知らないのはオトナだけ
The Emperor's New Suit.

現代のトレンドを先取りし、最新情報を常に捉えているイメージが強い業界人だが、
意外なことに、大半の業界人はIT関係に疎い。パソコンの使い方もさることながら、
インターネットも精通している程のスキルを持っている人は、ほんの一握りだ。
新卒の新人が、上司よりもパソコンを使いこなす・・・なんて光景は、
うちの業界でもよくある光景。しかしそれでも、ネット絡みの事件は後を絶たない。
勿論、事件が起きればそのニュースを放送しないといけない。

佐世保の小学校同級生殺傷事件では、加害者・被害者のHPが事件のきっかけ
にもなったと言われたのと、且つ当事者が小学生ともあり、メディアはいつも以上に
騒ぎ立てた。で、この手の事件になると、決まって出てくるセリフ。

「のめり込むあまり、現実と虚像の区別が付かなくなったんでしょうか」
 (゚Д゚)ハァ? (C)2ちゃんねる

おいおい、待ってくださいよ。
どこの世界に、空想と現実の区別が付かないヒトがいると言うのか。
相当イってしまった人ならともかく、日常生活が送れる人の中に
そんな人が本当にいるモノなのか?
だいたい"現実と虚像の区別"って何なんだ?
 聞くたびに、かなりテキトー過ぎる言葉に聞こえてならない。

そもそも各校の教室にPCが配属され、国の方針でコンピュータ授業が
熱くなされている今、
PCを使いこなす子供なんて至極当たり前。
にもかかわらず、PCを使いこなす子供が異常なように表現するワイドショー。

呆れてモノも言えない。

未成年者が、チャット・掲示板で発言している様なんて、このサイトを見ている方には
日常茶飯事と感じているだろう。

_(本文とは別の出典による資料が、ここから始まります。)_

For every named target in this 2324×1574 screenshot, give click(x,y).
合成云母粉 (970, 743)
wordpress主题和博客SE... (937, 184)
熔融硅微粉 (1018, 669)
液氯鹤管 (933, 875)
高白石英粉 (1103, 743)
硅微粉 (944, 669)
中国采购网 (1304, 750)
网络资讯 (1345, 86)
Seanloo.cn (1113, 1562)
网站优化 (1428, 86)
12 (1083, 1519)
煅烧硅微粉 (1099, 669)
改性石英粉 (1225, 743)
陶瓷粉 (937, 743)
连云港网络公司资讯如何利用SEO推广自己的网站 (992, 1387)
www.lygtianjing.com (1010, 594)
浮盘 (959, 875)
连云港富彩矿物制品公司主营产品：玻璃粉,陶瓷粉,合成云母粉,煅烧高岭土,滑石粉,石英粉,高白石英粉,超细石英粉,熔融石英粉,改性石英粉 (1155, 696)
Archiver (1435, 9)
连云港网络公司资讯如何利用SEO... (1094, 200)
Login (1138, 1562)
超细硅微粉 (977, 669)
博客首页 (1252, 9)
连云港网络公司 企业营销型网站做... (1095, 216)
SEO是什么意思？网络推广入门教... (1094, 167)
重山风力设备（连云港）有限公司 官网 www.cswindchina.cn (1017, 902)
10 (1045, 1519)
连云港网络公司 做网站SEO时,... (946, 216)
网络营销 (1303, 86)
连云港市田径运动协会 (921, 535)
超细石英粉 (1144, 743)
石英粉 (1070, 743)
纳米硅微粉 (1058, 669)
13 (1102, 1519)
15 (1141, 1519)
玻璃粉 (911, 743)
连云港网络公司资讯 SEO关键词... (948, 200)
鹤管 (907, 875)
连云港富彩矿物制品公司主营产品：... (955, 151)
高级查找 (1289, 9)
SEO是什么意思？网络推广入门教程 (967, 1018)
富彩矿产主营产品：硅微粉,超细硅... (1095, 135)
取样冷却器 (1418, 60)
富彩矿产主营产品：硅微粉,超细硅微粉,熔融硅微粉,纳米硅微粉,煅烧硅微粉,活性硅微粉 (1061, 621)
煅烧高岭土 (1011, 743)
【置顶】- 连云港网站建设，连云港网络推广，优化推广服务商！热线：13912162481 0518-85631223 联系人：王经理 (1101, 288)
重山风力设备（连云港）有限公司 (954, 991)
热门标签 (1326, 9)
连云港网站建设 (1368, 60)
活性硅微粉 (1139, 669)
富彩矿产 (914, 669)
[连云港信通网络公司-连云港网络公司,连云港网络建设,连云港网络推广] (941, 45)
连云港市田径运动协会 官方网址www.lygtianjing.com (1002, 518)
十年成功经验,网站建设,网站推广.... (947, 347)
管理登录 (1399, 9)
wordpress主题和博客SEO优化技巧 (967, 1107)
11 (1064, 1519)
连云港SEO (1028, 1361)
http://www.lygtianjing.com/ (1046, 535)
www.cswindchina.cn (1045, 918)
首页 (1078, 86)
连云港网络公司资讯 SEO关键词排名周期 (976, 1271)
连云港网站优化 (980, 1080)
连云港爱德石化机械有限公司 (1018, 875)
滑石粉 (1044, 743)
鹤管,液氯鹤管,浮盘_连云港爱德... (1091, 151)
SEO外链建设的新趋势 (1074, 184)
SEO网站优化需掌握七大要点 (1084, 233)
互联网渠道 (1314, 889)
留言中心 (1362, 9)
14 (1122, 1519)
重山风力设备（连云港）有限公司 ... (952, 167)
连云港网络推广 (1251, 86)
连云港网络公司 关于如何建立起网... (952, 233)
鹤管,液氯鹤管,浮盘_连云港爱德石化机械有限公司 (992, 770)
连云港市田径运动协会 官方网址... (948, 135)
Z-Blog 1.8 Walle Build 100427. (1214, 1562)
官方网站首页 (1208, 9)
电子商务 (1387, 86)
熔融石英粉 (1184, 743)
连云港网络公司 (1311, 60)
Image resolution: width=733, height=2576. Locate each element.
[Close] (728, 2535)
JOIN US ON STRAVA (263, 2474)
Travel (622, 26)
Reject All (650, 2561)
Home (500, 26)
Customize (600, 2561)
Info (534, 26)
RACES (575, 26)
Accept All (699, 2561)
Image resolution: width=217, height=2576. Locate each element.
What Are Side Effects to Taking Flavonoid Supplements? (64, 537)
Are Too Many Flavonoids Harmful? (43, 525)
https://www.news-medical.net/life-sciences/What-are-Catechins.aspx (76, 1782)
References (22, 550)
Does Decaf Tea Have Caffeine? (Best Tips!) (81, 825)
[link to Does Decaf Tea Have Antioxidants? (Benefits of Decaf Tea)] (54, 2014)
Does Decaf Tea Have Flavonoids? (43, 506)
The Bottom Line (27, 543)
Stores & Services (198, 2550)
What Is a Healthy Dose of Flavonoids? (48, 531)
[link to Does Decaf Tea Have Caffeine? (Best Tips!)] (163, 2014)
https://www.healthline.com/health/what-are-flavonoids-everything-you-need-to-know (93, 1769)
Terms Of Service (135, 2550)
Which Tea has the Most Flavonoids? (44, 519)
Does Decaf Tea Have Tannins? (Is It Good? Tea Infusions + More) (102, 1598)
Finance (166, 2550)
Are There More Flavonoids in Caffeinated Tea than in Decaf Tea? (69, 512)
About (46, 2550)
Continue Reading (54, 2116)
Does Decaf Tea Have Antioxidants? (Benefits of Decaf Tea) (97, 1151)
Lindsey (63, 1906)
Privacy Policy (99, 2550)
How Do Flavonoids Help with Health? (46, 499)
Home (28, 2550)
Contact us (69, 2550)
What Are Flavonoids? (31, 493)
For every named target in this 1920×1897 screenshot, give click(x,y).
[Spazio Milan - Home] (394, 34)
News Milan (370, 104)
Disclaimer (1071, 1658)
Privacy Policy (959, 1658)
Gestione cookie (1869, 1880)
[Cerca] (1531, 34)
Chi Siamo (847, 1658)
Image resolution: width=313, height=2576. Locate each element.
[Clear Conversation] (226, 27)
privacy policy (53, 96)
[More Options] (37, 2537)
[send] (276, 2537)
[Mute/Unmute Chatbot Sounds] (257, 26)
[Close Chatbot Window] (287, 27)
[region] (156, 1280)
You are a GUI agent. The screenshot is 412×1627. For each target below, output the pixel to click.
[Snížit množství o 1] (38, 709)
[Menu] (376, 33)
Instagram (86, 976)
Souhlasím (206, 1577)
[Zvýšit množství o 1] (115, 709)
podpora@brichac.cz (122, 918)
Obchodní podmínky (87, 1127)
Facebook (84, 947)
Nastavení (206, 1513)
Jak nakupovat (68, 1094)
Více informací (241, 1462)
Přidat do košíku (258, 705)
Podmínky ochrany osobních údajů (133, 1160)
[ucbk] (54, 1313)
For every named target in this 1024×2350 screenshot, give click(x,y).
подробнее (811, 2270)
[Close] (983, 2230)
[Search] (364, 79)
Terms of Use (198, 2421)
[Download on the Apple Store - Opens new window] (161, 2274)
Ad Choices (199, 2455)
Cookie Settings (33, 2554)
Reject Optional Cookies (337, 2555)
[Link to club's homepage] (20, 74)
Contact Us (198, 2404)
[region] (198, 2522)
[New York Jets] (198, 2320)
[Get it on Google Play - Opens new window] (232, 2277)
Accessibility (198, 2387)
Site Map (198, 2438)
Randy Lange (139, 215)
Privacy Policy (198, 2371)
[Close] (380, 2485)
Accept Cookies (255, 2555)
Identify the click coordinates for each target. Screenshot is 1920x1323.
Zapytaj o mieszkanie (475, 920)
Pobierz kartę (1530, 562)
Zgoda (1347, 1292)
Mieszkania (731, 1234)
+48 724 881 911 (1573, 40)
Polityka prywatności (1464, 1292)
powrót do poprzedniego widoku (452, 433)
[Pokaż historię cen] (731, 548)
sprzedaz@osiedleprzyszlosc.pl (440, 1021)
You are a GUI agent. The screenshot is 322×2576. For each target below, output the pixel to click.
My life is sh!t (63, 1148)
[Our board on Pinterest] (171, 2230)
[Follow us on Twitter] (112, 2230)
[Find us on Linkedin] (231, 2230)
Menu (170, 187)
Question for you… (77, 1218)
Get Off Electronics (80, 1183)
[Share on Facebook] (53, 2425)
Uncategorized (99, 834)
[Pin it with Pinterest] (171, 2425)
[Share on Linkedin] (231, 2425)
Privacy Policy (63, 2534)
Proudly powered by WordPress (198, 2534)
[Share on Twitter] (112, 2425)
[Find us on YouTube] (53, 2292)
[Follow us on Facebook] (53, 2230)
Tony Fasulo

だが、ITに弱い方にはそう見えなかったようだ。
個人(特にコドモ)のHPは、オフラインの世界の目線で見られるモノではないはず。
にもかかわらず、加害少女のHPに対するメディアの記述は目も当てられない。

 今日び、思春期のコドモは加害少女のHPにあるような感情くらいは持っているだろうに。
それを異常性格のように扱うのはいかがなものかと。そういう意味では、ある識者が
加害者の精神鑑定について、「鑑定人がネット社会を理解していないと、
間違った鑑定結果を導き出す恐れがある」
と述べたとのこと。

インターネットで流出した、加害者の顔写真。ある小学生は宝探しをするかのように
簡単に探してきた。ある中学生は、加害少女の本名や家族の写真まで見ている。
そして画像保存している。
これくらいできるのが当たり前なのである。

遅れているのは、オトナたちだ。そして、この状況を何とも思わない無能なオトナが、
対処療法的に何でも禁止する。そして、そのオトナたちが、さも偉そうに
コドモたちを教育している
という現実。

無様だ。

オトナは大人になっても勉強しないといけない。